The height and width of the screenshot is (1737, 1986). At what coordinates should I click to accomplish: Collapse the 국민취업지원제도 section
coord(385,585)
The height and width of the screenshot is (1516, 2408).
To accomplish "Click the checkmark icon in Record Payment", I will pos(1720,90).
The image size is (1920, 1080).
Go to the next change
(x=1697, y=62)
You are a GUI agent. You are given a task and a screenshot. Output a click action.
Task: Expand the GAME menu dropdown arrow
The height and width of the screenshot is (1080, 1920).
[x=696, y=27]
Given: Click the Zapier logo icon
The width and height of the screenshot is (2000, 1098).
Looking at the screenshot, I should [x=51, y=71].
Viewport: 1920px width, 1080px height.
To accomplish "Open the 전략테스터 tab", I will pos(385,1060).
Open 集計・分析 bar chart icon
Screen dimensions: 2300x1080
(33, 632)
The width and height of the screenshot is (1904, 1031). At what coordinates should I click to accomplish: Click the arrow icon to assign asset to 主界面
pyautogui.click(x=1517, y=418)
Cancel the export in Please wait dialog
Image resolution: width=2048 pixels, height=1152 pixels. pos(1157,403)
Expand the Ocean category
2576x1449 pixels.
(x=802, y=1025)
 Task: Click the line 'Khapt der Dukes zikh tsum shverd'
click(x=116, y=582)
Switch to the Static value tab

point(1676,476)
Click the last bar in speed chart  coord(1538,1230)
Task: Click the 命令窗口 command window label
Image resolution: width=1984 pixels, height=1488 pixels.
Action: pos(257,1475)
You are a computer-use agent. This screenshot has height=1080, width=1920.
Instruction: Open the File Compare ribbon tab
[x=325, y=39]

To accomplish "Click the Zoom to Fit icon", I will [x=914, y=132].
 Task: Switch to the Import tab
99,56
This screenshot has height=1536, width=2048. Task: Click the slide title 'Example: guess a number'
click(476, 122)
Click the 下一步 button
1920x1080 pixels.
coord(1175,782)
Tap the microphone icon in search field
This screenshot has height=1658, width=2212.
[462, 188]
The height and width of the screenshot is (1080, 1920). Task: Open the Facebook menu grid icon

□ □ □

Within the material above, copy exactly the lines from the line that holds "The image size is (1920, 1080)." up to and including the line that holds "Given: Click the Zapier logo icon".

* **Task solution**:
The image size is (1920, 1080).
Go to the next change
(x=1697, y=62)
You are a GUI agent. You are given a task and a screenshot. Output a click action.
Task: Expand the GAME menu dropdown arrow
The height and width of the screenshot is (1080, 1920).
[x=696, y=27]
Given: Click the Zapier logo icon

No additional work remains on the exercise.